April 16, 2011 5 comments

Without doubt my favourite stand up comedian of all time, Bill Hicks’s untimely death in 1994 at the ridiculously young age of 32, robbed the world of one of the most incisive wits ever.

His abrasive and mocking style in which he attacked amongst other things popular culture, authority, organised religion and politics, was delivered with a conviction and style that I think is sadly lacking in many of the current comedians of today, who seem to have found success telling tedious stories about growing up in their home town, the funny things their kids do and/or looneys on the bus.

Bill on the other hand was different. I have one set where he opens by thanking the audience for their kind welcome, and says that he hopes he can fill their empty lives with stuff they couldn’t possibly think of themselves, straight to the point, sarcastic and funny…

My take on Bill Hicks is that he not only wanted to entertain, but was also keen to get his audience to open their eyes and question the accepted truth of things: i.e. untaxed drugs are not always bad for you, the Government is not always right, and parents don’t always know what they’re talking about. His big thing was smoking, and how all the cool people in popular culture smoked.

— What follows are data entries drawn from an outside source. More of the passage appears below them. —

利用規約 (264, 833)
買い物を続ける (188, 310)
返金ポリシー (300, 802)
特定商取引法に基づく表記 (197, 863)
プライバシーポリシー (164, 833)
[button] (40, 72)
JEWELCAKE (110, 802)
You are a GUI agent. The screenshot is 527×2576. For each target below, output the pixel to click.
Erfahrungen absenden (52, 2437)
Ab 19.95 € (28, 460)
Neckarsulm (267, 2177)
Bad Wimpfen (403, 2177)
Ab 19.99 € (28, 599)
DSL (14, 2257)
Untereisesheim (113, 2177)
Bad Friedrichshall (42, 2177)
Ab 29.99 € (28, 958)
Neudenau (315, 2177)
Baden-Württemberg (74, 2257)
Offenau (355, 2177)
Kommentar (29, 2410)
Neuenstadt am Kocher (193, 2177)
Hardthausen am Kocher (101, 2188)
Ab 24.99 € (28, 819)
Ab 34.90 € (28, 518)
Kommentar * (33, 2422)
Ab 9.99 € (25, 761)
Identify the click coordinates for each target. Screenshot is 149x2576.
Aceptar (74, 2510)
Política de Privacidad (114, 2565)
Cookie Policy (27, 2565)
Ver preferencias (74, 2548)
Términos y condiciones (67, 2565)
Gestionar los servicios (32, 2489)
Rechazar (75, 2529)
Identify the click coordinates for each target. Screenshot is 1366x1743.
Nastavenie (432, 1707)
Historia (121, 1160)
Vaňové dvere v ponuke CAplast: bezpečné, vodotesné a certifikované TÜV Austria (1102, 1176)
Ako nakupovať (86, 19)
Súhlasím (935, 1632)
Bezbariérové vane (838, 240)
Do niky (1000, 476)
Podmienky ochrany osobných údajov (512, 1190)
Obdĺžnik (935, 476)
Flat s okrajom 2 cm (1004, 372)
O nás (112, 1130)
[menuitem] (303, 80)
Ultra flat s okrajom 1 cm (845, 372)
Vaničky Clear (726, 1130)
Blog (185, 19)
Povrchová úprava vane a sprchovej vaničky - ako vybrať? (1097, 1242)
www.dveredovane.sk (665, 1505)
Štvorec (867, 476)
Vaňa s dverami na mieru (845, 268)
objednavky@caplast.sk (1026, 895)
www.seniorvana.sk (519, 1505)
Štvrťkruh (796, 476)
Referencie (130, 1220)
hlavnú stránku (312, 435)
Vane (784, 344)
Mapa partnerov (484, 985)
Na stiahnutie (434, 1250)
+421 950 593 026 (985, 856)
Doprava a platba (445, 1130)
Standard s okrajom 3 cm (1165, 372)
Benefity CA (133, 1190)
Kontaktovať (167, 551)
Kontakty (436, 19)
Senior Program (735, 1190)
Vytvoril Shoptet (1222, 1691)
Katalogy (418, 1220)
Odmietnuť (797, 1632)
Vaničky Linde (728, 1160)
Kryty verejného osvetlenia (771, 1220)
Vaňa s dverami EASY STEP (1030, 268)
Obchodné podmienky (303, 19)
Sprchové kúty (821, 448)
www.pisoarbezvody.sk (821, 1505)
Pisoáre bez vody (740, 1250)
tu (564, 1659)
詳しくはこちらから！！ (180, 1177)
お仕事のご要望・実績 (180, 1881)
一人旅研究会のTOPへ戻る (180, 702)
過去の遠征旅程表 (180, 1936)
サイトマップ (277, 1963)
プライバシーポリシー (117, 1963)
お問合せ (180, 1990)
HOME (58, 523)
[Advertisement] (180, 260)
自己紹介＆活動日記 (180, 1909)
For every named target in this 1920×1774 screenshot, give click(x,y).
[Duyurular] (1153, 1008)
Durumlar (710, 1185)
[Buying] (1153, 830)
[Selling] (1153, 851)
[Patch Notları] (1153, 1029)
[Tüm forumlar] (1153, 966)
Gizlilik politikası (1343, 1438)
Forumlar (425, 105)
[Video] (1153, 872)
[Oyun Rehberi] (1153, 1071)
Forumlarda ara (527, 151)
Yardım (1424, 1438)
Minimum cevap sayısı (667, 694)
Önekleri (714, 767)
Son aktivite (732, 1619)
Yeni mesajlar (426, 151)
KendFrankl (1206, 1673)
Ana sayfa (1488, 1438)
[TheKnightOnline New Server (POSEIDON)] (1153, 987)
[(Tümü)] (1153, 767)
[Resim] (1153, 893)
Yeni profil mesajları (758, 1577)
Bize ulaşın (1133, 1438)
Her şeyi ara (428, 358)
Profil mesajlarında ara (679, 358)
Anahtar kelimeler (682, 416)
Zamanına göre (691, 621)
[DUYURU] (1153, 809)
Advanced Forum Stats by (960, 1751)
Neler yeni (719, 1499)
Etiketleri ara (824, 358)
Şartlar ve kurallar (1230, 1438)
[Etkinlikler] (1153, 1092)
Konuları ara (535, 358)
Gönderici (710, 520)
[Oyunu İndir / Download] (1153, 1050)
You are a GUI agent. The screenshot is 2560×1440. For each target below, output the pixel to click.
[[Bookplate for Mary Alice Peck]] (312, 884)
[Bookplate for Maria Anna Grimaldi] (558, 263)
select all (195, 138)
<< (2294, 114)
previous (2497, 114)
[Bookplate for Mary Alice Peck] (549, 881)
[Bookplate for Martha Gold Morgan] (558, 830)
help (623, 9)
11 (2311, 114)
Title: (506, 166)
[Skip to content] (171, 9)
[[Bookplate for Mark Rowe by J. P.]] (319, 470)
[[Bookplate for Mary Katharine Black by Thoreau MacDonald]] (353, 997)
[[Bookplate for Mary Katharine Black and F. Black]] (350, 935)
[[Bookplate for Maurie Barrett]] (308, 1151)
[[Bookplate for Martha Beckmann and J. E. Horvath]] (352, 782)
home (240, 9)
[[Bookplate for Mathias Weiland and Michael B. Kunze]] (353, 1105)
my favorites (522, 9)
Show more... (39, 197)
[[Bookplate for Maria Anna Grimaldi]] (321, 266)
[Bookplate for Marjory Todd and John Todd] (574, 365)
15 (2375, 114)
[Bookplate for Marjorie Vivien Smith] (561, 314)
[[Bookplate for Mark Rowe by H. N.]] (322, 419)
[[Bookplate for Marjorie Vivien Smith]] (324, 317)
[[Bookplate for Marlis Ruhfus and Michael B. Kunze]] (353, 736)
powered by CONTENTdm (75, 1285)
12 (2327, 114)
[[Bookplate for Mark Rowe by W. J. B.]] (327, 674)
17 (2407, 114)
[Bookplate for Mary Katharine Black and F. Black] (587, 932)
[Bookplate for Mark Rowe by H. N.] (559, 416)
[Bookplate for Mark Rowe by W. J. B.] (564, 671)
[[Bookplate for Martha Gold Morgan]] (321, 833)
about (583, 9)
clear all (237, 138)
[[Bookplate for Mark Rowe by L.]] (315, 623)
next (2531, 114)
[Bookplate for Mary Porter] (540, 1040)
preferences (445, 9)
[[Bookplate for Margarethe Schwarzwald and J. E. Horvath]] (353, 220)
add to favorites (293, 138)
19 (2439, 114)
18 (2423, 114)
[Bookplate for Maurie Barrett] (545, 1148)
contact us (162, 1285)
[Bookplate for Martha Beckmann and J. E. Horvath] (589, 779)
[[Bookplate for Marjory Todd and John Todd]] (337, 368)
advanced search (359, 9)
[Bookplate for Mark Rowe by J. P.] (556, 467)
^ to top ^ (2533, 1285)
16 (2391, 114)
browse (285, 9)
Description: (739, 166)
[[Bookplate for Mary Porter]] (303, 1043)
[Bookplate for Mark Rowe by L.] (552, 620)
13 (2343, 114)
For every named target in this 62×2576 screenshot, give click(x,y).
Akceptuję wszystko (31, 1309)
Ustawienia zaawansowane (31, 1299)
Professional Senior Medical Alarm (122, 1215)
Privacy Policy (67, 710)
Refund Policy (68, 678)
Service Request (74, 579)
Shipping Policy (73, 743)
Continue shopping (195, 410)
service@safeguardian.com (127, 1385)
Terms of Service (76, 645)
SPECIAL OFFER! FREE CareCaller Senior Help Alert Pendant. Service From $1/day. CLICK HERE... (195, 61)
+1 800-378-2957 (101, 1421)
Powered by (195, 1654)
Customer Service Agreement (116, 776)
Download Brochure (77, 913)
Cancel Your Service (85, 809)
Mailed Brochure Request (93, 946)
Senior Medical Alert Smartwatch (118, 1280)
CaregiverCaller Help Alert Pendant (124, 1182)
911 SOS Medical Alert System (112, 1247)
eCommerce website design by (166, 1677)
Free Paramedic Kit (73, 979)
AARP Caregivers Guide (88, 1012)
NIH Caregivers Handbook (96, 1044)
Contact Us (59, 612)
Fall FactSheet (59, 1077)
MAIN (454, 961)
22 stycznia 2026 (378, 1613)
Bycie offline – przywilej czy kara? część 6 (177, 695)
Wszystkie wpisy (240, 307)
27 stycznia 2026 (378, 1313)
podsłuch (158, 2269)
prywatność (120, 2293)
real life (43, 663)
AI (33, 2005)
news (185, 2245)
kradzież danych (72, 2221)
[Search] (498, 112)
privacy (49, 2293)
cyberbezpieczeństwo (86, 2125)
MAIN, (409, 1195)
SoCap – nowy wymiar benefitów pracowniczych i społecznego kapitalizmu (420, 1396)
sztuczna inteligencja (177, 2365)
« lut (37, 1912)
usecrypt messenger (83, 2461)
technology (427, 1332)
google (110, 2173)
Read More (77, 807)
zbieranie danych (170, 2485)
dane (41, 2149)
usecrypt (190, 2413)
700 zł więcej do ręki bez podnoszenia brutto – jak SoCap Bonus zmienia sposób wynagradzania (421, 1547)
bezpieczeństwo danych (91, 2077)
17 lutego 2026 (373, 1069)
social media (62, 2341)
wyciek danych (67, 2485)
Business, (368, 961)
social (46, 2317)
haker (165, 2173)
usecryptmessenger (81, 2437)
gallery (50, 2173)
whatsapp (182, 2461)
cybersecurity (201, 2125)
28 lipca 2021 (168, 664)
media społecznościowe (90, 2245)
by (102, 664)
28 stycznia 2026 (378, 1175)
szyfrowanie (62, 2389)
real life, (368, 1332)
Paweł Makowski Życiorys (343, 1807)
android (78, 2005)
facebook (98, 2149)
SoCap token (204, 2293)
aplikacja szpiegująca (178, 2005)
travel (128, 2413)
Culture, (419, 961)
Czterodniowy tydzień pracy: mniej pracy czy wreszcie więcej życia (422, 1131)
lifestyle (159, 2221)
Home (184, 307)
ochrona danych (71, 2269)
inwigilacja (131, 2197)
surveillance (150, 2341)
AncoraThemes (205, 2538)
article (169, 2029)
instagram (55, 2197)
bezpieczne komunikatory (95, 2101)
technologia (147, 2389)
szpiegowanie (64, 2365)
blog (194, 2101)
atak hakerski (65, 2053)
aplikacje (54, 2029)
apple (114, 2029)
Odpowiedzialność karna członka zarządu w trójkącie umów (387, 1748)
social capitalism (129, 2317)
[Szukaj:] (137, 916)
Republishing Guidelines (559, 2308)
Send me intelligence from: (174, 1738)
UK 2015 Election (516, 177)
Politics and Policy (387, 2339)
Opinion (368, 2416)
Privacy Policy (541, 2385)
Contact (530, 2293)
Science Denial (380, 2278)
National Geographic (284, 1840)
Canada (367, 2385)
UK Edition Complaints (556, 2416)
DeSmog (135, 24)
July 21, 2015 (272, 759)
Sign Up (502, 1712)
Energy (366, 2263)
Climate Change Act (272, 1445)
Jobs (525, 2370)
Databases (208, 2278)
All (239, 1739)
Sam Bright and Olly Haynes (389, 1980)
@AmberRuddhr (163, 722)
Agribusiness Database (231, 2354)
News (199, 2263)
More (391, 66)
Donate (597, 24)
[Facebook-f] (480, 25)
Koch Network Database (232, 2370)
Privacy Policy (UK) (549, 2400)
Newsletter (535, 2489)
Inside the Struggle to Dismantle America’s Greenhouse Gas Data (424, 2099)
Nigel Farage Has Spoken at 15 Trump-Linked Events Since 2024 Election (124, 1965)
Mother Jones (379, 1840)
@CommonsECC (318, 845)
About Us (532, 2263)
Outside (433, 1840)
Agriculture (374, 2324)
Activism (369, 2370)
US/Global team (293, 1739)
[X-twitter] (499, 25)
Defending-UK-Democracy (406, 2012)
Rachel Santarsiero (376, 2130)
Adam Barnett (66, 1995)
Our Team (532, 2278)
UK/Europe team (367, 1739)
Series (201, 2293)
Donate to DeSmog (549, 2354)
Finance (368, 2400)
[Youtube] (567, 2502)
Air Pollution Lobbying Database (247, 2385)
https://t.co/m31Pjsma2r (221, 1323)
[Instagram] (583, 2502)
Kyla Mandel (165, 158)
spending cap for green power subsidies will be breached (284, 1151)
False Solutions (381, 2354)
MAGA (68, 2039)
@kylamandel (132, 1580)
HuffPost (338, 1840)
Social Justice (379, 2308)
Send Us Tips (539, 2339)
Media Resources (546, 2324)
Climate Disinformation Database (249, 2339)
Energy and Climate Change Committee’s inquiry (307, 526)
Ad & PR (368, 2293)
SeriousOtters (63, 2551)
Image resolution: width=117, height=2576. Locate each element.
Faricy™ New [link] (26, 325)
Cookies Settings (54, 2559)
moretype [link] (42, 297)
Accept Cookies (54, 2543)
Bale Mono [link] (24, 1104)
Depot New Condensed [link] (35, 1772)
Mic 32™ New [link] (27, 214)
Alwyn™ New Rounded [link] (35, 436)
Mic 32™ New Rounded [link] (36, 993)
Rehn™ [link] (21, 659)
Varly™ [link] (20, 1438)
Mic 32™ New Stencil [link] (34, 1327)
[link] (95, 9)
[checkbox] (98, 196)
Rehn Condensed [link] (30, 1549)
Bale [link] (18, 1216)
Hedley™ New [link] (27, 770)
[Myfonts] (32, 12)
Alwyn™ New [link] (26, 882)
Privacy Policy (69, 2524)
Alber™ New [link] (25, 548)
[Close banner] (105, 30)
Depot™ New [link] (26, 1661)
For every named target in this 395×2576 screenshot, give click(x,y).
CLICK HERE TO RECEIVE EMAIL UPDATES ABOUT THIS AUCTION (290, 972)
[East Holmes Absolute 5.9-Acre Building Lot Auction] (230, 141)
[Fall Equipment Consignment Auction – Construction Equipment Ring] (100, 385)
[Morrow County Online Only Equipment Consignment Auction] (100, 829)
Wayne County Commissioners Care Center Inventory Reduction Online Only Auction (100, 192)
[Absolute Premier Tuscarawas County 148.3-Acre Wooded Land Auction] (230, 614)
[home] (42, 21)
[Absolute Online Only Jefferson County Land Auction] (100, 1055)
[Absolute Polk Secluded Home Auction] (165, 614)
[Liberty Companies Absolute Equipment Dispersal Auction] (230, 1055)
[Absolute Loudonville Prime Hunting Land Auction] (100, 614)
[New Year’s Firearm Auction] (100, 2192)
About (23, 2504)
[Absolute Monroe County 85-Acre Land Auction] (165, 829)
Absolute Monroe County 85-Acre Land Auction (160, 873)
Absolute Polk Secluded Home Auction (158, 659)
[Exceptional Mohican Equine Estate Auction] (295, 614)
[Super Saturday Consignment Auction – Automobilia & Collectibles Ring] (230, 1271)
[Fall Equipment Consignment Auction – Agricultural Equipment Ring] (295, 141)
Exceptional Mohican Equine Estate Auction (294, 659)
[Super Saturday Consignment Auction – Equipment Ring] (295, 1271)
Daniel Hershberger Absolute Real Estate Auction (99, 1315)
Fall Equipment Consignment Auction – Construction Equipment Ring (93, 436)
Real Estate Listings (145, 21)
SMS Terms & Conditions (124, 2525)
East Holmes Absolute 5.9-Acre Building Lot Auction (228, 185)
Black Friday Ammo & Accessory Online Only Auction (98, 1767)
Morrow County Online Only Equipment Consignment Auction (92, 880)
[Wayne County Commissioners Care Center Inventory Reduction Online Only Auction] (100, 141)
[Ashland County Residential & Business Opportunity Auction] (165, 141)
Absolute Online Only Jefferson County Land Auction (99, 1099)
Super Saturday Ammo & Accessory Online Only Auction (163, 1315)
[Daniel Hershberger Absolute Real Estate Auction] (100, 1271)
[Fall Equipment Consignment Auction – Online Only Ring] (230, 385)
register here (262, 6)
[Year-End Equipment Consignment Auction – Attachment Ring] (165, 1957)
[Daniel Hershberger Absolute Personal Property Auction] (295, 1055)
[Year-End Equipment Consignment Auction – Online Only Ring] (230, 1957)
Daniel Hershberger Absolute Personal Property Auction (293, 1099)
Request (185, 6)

He was hardly ever seen on stage without a cigarette in hand, having a go at anyone who objected, the sad irony being of course that it was smoking related cancer that killed him (so he was not always right…)

I first came across his work on an album by Hull’s finest Fila Brazillia. Tucked away on the end of a track called 6ft Wasp on 1995’s excellent Maim that Tune, was a brilliant sketch about marketing, which thanks to YouTube you can watch below…. (or listen to it on the Spotify link above with Fila’s wonderful washes of sound as a backdrop)

The other thing that always strikes me whenever I listen to his stuff now is how relevant it all is. Considering he’s been gone for nearly twenty years, his rants about drugs, war and artistic credibility were amazingly prescient and still ring true to this day. Listen to any of the many YouTube clips in which Hicks talks about the 1990/91 Gulf War, and the echoes to the Iraq war and the current situations in Libya and North Africa are scary…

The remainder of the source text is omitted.